EAST RUTHERFORD, N.J. — He was supposed to be too nice, too laid-back, too much of a rah-rah guy for the NFL.
That was always the knock on Pete Carroll. When people called him a “player’s coach,” what they really meant was that sooner or later, his own players were going to pull the rug out from under him.,
You heard it when Carroll got to Seattle four seasons ago — fresh off building a USC program that captured two national titles, but at times resembled a fraternity — and went 7-9 for the first two of those. The same way you did when Carroll was run out of New York exactly 20 years earlier, like some wide-eyed tourist who’d just had his pocket picked.
He proved he could dominate the college game, and his hair turned gray in the interrim. Yet you heard it again during the buildup to this Super Bowl, when Carroll refused to crack down on star defender Richard Sherman for talking too much, or running back Marshawn Lynch for talking too little, or essentially passing off the rash of drug busts — seven Seattle players have been suspended by the league for substance-abuse or performance-enhancers since 2011 — as youthful mistakes.
“What,” Carroll said late Sunday night through a widening smile, “are you supposed to say to that?”
Exactly what the Seahawks said with their play just moments earlier, making a statement in the Super Bowl by destroying the Denver Broncos and quarterback Peyton Manning 43-8.
“I think he does a great job of just making every day seem like it’s a championship game,” said cornerback Byron Maxwell.
“I don’t want to say it feels like a regular game,” he added, “but it feels like a regular game in a sense. He does a great job of that.”
There were dozens of stats that spoke volumes about how enthusiastically Carroll’s players warmed to the tasks. But few leapt off the page as vividly as the large stain covering the back of Carroll’s shirt, where most of the bucket of Gatorade his players poured over his head as the clock wound down finally settled in.
“If it were fake,” receiver Doug Baldwin said about Carroll’s approach,” it wouldn’t work. … “You’ll run through a wall for that guy.”
It takes only a minute or two around Carroll to see why he inspires that kind of fierce loyalty. He rambles sometimes, but he always listens. On the podium after the win, he didn’t gloat and more than once, he leaned away from the microphone and off to one side to make sure he heard the questions being thrown at him from every side.
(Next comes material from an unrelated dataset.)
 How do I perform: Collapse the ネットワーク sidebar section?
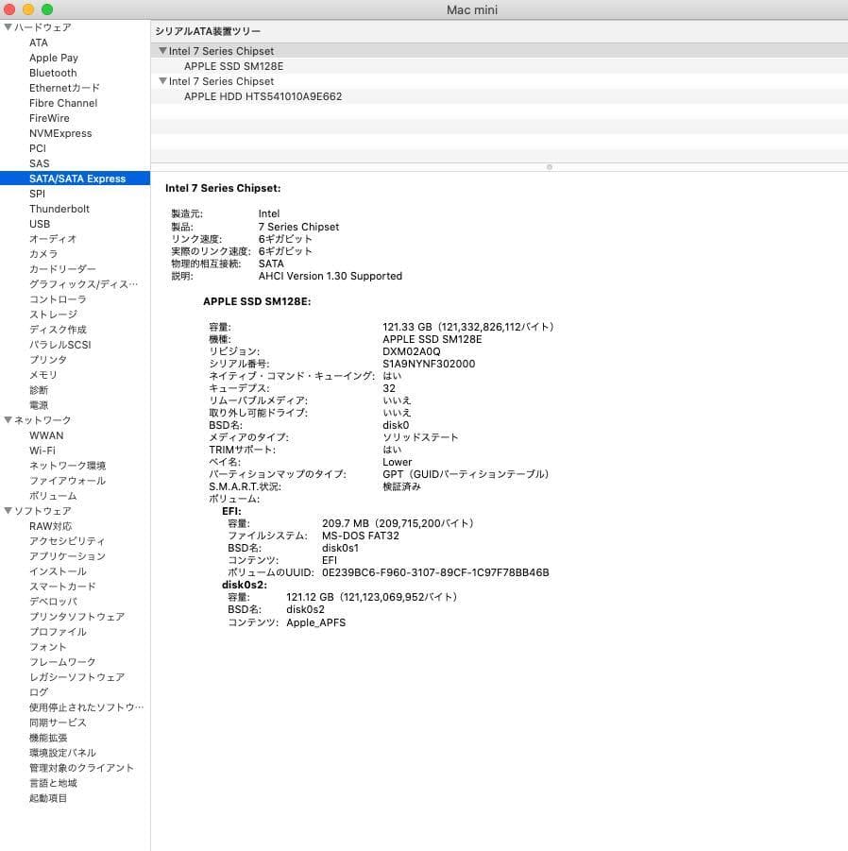(8, 419)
“It played out the way we wanted it to play,” he said. “All phases contributed. It was not really a question in their minds that we wouldn’t perform like this.”
Carroll rarely tears into his guys, and while that nice-guy persona worked wonders in college, it nearly got him laughed out of the pros.
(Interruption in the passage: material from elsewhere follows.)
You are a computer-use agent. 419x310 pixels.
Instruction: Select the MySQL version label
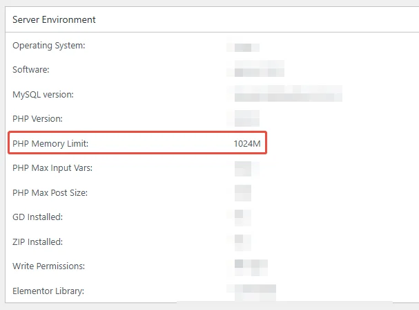click(x=43, y=94)
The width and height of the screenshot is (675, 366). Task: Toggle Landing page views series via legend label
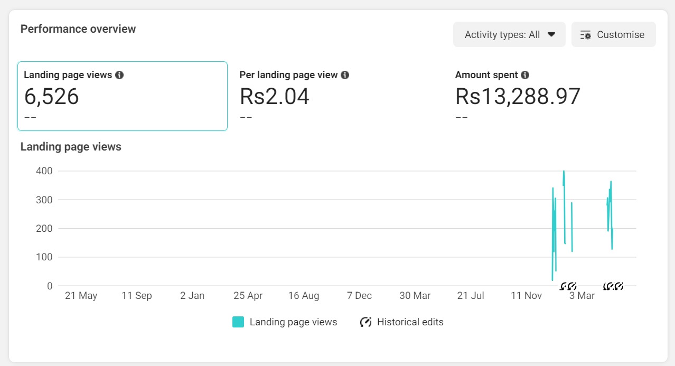pyautogui.click(x=293, y=322)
Coaches are hired to be fired, or so the saying goes. But the Jets team he inherited in 1994 — after working as an assistant from coast to coast — practically guaranteed it by flat-out quitting on him in his only season there.
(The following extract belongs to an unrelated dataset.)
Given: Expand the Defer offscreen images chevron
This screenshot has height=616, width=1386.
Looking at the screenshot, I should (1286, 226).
They took his constant calls for shared responsibility as an invitation to take the rest of the season off. One moment the Jets were 6-5 and the next time Carroll looked up, they were 6-10. Even so, he never saw it coming.
When the Jets’ late owner, Leon Hess, finally got around to firing Carroll, this is what he reported back, “Pete was shocked. He’s a great, high-principled man. He didn’t expect it.”
Carroll was so principled, in fact, that he didn’t change his approach; not when he got another NFL go-round with the Patriots, nor when he wound up back in the college ranks and on the West Coast, at laid-back Southern California. He still gave his assistants a wide berth, still played his hunches when it came to both trick plays and untested players — the kind of experiments that got him mocked in the hidebound NFL — and still insisted on spreading around the responsibilities, and especially the credit.
Carroll gambled a career that he could it right in the NFL, provided he had the right people. It involved gathering up an armful of kids and another armful of free agents, but ultimately, it brought out the best in just about everybody that crossed his path.
“We didn’t ask them to do things that we don’t always do,” Carroll said finally, “and they trusted in that.”